Election complémentaire genevoise : lutte des classes

Le soutien patronal à l'UDC est ainsi une sorte de clarification en forme de rupture : il montre que la FER "ne souhaite plus s’embarrasser des règles, c'est un basculement". Car en effet, au niveau suisse l'UDC "combat les conventions collectives de travail, les syndicats, les mesures d'accompagnement à la libre circulation elle-même" et à Genève "tente de faire porter la responsabilité de la pénurie de logements et toutes sortes de maux sociaux sur les migrants", s'est opposé à l'opération de régularisation Papyrus et défend une politique qui produira, si elle est menée, "davantage de clandestins". Car l'extrême-droite, en réalité, "ne veut pas moins de migrants, mais cherche à en faire des travailleurs corvéables, dont on se défait dès qu'on n'en a plus besoin". La politique migratoire de l'UDC, c'est un véritable appel au dumping salarial et social, à la création d'un stock de travailleuses et de travailleurs sous-payés, sous-protégés, qui pèsera sur les salaires et les droits sociaux de tous les autres travailleurs et travailleuses suisses, indigènes ou immigrants statutaires.
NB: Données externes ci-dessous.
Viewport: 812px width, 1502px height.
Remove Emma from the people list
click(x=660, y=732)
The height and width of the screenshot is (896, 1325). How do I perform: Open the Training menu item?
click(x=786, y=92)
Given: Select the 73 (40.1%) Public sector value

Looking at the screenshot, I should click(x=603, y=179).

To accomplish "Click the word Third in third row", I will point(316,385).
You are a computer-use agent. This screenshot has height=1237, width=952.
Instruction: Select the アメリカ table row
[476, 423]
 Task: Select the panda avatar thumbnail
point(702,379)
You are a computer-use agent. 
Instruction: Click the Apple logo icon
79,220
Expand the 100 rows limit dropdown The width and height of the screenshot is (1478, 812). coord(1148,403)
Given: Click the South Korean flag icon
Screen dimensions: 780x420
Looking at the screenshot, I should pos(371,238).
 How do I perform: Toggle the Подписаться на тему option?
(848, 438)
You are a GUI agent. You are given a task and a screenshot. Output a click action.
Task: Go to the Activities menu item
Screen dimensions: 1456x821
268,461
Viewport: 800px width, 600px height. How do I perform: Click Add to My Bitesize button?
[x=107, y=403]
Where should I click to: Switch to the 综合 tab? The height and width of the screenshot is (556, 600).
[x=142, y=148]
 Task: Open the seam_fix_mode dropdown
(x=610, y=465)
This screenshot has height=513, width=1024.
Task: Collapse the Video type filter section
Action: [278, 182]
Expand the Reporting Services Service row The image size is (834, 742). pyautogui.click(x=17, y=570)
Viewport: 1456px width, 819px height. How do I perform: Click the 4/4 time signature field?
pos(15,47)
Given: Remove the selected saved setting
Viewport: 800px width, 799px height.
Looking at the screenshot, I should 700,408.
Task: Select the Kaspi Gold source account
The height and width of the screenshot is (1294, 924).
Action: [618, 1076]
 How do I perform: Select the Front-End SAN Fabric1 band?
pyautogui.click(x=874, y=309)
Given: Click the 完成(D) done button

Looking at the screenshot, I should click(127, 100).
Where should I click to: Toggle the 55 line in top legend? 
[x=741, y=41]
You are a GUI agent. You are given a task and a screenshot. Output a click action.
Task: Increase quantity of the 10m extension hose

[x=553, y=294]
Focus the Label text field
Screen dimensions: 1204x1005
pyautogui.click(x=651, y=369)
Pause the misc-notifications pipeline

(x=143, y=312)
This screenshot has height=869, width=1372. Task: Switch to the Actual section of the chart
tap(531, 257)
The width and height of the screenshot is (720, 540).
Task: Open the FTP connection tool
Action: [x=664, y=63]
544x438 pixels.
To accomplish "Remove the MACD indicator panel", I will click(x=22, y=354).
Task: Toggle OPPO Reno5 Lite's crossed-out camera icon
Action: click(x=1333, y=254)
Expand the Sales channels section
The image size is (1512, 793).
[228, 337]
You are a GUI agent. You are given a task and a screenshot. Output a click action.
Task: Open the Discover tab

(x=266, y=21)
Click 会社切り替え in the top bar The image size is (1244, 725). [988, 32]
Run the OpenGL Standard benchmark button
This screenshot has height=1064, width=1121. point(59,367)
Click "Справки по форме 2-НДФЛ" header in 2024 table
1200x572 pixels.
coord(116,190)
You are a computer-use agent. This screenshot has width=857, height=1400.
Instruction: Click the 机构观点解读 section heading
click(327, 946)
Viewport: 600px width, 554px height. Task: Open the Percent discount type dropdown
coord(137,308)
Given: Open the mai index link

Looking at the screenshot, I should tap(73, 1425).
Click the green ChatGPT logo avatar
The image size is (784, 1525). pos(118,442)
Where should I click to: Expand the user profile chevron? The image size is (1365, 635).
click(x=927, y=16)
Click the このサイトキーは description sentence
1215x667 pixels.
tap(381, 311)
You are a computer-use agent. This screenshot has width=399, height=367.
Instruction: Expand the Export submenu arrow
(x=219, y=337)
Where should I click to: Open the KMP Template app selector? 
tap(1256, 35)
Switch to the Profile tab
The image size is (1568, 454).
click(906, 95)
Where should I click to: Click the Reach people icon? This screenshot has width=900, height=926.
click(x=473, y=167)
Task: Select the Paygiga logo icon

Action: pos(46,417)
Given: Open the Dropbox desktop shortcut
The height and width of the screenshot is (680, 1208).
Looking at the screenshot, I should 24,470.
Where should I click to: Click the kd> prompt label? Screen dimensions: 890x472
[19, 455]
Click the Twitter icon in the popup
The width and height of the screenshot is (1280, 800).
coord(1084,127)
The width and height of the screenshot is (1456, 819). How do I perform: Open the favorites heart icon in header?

La lutte des classes, en somme. Et une lutte des classes déclenchée par le patronat, dont on avait oublié qu'il pouvait en être friand, quand il pensait pouvoir en être le gagnant...

"Désormais, à Genève aussi, il n'y plus beaucoup de différences entre le PLR et l'UDC"

L'entrée au gouvernement d'un parti encore aussi marginal que l'UDC à Genève serait un peu comme l'arrivée d'une soucoupe volante à Cointrin. Mais elle est possible, parce que derrière l'UDC, il y a les syndicats patronaux, la Chambre de commerce, le PLR, le MCG et l'aile droite du "Centre". A contrario, l'entrée de UDC au Conseil d'Etat en y éjectant les Verts, électoralement plus importants qu'elle, serait une lourde défaite pour eux qui sont gouvernementaux depuis bientôt trente ans, et pour toute la gauche politique et syndicale. Et ce serait une sorte d'incongruité politique, compte tenu des prises de positions récurrente des Genevois et voises dans quasiment toutes les votations. Des prises de position majoritaires radicalement contradictoires de celles, homophobes, xénophobes, misogynes, répressives du parti de Lionel Dugerdil. Lequel prêchait dans le "Matin Dimanche" de dimanche :  "On est quand même dans une société judéochrétienne et je pense qu'il ne faut pas oublier nos fondamentaux". On n'oubliera donc pas les nôtres -ceux de la société née des Lumières et des révolutions, de la construction de l'Etat social, de la démocratie, et de la démolition des murailles.

La Communauté genevoise d'action syndicale (CGAS) appelle à voter pour Nicolas Walder et à "faire barrage à l'extrême-droite". Elle le fait avec d'autant plus de conviction, et de sentiment d'urgence, que la Fédération des entreprise romande (FER) soutient le candidat de l'UDC, et que ce soutien au candidat Dugerdil signifie pour les syndicats le soutien du patronat genevois au candidat d'un parti qui "se place systématiquement contre toute régulation du marché du travail" et s'oppose au salaire minimum, aux "mesures d'accompagnement à la libre circulation (et à) la libre circulation elle-même" montre que les organisations patronales ont rompu avec "un consensus politique où, à l'exception de l'UDC, "partis, patronat et syndicats s'accordaient sur la nécessité d'un cadre légal solide permettant un contrôle du marché du travail pour éviter le dumping salarial et que des entreprises peu scrupuleuses fassent une concurrence déloyale aux autres". Mais "Désormais, à Genève aussi, il n'y plus beaucoup de différences entre le PLR et l'UDC", observe-t-on à la CGAS, qui rappelle le soutien du PLR au candidat de l'UDC, lequel ne cache pas sa satisfaction : "Pendant sa campagne, le candidat du Centre disait qu'il était le candidat de l'économie. Aujourd'hui, le candidat de l'économie, c'est moi" plastronne Lionel Dugerdil dans "Le Matin Dimanche" de dimanche dernier. Parce que quand on dit "économie", à droite, on veut dire, bien sûr, "patronat". Ou plus simplement, "nous". Luis rappeler et rappeler à ceux qui considèrent qu'ils sont, eux et eux seuls, l'"économie", qu'elle est l'ensemble des faits relatifs à la production, la distribution, la consommation des richesses dans une société (y compris le mendiant devant la Migros, le dealer devant l'Usine et le Black Block sur le Pont du Mont-Blanc) est sans doute une perte de temps -on se contentera donc de souhaiter au nouveau "candidat de l'économie" le même sort électoral que celui de l'ancien, leur mérite à l'obtenir étant égal.